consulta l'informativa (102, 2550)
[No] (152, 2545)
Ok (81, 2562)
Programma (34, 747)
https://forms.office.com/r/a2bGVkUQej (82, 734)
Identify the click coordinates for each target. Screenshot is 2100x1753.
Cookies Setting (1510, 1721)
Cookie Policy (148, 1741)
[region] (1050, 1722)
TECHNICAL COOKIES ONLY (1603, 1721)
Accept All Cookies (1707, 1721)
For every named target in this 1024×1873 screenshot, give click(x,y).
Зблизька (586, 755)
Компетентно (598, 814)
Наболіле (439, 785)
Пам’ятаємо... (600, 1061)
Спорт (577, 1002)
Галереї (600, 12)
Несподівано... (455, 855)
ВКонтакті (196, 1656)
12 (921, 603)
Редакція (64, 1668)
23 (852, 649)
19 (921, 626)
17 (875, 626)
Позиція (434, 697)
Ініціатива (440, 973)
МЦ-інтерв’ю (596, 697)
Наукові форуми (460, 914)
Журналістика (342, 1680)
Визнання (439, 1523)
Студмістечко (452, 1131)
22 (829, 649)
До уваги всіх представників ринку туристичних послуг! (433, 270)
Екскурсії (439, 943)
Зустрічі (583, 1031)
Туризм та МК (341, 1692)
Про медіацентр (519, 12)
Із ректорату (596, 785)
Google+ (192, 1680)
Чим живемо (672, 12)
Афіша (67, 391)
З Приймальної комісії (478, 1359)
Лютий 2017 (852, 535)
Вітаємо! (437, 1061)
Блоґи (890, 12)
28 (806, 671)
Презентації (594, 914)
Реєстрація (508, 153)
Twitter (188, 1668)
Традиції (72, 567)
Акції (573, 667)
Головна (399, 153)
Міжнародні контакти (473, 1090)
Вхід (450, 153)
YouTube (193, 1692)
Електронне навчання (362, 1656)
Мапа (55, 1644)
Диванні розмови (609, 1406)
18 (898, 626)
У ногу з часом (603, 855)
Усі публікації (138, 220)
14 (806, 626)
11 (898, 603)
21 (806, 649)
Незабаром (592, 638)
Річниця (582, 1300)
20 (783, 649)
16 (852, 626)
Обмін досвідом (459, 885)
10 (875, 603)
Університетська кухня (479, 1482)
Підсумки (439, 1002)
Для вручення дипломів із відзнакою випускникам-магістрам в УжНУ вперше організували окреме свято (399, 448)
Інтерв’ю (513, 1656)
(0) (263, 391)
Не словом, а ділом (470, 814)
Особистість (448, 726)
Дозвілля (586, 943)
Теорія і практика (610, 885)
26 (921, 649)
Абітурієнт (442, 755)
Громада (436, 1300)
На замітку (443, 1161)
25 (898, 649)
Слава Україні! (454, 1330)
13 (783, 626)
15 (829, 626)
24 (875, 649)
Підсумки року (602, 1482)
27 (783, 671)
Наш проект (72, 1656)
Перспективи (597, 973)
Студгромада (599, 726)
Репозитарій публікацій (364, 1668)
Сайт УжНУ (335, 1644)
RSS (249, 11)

TASK BRIEF: Would you restate the records word for word?

OUTPUT OF THE EXERCISE:
consulta l'informativa (102, 2550)
[No] (152, 2545)
Ok (81, 2562)
Programma (34, 747)
https://forms.office.com/r/a2bGVkUQej (82, 734)
Identify the click coordinates for each target. Screenshot is 2100x1753.
Cookies Setting (1510, 1721)
Cookie Policy (148, 1741)
[region] (1050, 1722)
TECHNICAL COOKIES ONLY (1603, 1721)
Accept All Cookies (1707, 1721)
For every named target in this 1024×1873 screenshot, give click(x,y).
Зблизька (586, 755)
Компетентно (598, 814)
Наболіле (439, 785)
Пам’ятаємо... (600, 1061)
Спорт (577, 1002)
Галереї (600, 12)
Несподівано... (455, 855)
ВКонтакті (196, 1656)
12 (921, 603)
Редакція (64, 1668)
23 (852, 649)
19 (921, 626)
17 (875, 626)
Позиція (434, 697)
Ініціатива (440, 973)
МЦ-інтерв’ю (596, 697)
Наукові форуми (460, 914)
Журналістика (342, 1680)
Визнання (439, 1523)
Студмістечко (452, 1131)
22 (829, 649)
До уваги всіх представників ринку туристичних послуг! (433, 270)
Екскурсії (439, 943)
Зустрічі (583, 1031)
Туризм та МК (341, 1692)
Про медіацентр (519, 12)
Із ректорату (596, 785)
Google+ (192, 1680)
Чим живемо (672, 12)
Афіша (67, 391)
З Приймальної комісії (478, 1359)
Лютий 2017 (852, 535)
Вітаємо! (437, 1061)
Блоґи (890, 12)
28 (806, 671)
Презентації (594, 914)
Реєстрація (508, 153)
Twitter (188, 1668)
Традиції (72, 567)
Акції (573, 667)
Головна (399, 153)
Міжнародні контакти (473, 1090)
Вхід (450, 153)
YouTube (193, 1692)
Електронне навчання (362, 1656)
Мапа (55, 1644)
Диванні розмови (609, 1406)
18 (898, 626)
У ногу з часом (603, 855)
Усі публікації (138, 220)
14 (806, 626)
11 (898, 603)
21 (806, 649)
Незабаром (592, 638)
Річниця (582, 1300)
20 (783, 649)
16 (852, 626)
Обмін досвідом (459, 885)
10 (875, 603)
Університетська кухня (479, 1482)
Підсумки (439, 1002)
Для вручення дипломів із відзнакою випускникам-магістрам в УжНУ вперше організували окреме свято (399, 448)
Інтерв’ю (513, 1656)
(0) (263, 391)
Не словом, а ділом (470, 814)
Особистість (448, 726)
Дозвілля (586, 943)
Теорія і практика (610, 885)
26 (921, 649)
Абітурієнт (442, 755)
Громада (436, 1300)
На замітку (443, 1161)
25 (898, 649)
Слава Україні! (454, 1330)
13 (783, 626)
15 (829, 626)
24 (875, 649)
Підсумки року (602, 1482)
27 (783, 671)
Наш проект (72, 1656)
Перспективи (597, 973)
Студгромада (599, 726)
Репозитарій публікацій (364, 1668)
Сайт УжНУ (335, 1644)
RSS (249, 11)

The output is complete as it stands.